Dinlediğiniz müziğin sesi arada kısılır da mevzunun derinliğine inilmeye başladığınızda bazı soru kalıplarına takılıp kalırız. Alkolden uyuşmaya başlayan bedende bizleri düşüncelerden oluşmuş bir anafora işte böyle sürükleyip duruyordu.

Arkadaşım bana tam bu sıra nerede olmak isteyip  istemediğimi  sordu. Yüzümde oluşan ifade, “al işte! oldu mu şimdi? Aç arabanın kapısını çek, siktir git buradan demekten beter haldeydi. Bir zamanlar aklımdan çıkmayan, hayatımda olumsuz giden her şeye rağmen benim içimi ısıtan, kendisine aşık hissettiren birini tekrar bu denli hatırlamak, kanayan yaraya tuz basmaya benziyordu. Olmak istediğim yer O’nun yanımıydı. Birbirimizden çok mu erken vazgeçmiştik ve daha da önemlisi bana artık acı veren bu duyguyu hala hissediyor muydum? Bu sorular içime  tarifsiz bir sancının girmesine sebep olmuştu. Bira tadını acı getirmeye başlamazdan önce bunu tüm iliklerimde hissetmeye başladım.

“İyi misin?”

Bu soruyu bana üçüncü kez soran arkadaşım aracının kontağını tekrar çevirerek, buradan da uzaklaşabileceğimizi önerdi. Başka yerlere gitmek, uzaklaşmak, kaçmak bir şeyin çözümü olamazdı tabi. Eninde sonunda karşına tekrar çıkabilecek bir gerçeği ertelemek, bu durumda dalyaraklık yapmak sayılabilirdi.

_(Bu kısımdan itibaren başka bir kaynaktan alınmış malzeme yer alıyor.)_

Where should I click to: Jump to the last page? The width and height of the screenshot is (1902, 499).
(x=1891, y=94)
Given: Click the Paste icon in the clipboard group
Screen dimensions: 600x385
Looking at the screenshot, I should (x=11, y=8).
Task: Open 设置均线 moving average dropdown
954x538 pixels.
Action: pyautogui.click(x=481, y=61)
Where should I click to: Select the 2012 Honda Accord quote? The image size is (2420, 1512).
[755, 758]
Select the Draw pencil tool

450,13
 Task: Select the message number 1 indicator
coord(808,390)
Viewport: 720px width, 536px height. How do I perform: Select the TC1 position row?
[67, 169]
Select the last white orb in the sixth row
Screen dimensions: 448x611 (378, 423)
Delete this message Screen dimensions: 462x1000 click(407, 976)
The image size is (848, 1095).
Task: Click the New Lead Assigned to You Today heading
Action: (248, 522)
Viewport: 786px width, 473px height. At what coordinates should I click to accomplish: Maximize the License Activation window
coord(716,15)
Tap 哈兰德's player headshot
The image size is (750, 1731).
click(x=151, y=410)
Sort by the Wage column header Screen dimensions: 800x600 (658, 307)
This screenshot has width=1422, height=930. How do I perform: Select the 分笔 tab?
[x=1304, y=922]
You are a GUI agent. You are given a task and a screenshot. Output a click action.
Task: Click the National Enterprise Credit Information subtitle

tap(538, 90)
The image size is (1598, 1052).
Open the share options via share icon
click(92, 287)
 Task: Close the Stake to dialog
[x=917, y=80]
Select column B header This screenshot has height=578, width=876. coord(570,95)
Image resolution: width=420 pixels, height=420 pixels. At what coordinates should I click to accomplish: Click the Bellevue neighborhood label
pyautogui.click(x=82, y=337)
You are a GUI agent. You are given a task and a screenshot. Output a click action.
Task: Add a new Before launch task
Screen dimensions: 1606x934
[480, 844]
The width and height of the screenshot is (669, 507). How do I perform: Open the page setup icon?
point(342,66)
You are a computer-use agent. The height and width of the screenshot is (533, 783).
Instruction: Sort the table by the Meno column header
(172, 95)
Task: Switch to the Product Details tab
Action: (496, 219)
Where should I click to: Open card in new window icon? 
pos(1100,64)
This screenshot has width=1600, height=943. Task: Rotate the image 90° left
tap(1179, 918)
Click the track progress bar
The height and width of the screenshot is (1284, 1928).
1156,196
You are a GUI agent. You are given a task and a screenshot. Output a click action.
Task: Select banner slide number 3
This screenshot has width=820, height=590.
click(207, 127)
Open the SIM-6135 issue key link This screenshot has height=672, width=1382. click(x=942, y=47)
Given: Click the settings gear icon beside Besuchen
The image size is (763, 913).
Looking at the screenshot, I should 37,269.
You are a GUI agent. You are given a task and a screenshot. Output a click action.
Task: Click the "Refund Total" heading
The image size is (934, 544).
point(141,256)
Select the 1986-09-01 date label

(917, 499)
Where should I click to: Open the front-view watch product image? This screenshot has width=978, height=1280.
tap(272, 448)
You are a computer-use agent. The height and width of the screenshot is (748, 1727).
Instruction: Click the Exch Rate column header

Sorunumun olmadığını söyledim. Tabi kafamda oluşan sorulara da mantıklı cevaplar arıyordum bir yandan, diğer yandan da içmeye devam ediyorduk. Bir gülüşü bir bakışı vardı dedim insan zamanını, derdini, tasasını, kısaca her şeyini unutuveriyordu yanında. Üstelik bunu sadece bir gülümsemesiyle yapıyordu. Küçük bir gülümsemeyle anlatabiliyor muyum dedim içimi çektiğimin farkına varmasından önce. Öfkeli olduğundan söz ettim sonra, ara ara delirmelerinden daha sonra girdiği sinir harplerinle boğuşmasından, üzmesinden hem de çok üzmesinden, kırmasından sanki kırdığını anlamıyormuş gibi davranıp tekrar tekrar kırmasından ve bu kadar biriktirdiği güzelliklerin tümünü aniden yok edebilmesinden, acımasızlığından da biraz bahsettim. Yalnızdım, biliyorum o da yalnızdı. Kendimi anlatacak kelimeleri seçmekte bir hayli  zorlanıyordum artık. Çevremde ki bombok, ciğeri beş para etmez insanlara dil dökmeye meram anlatmaktan tiksinmeye de başlıyordum. Eskiden özendiğim, yapmak istediğim şeyler artık çok basit ve sıradan gelmeye başladı. Bir başkasına daha kendimi anlatmak istemiyordum artık çünkü yorulmuş ve kendimi biraz yıpranmış hissediyordum. O zamanı beraber durdurabileceğim birisiydi, geçireceğim değil.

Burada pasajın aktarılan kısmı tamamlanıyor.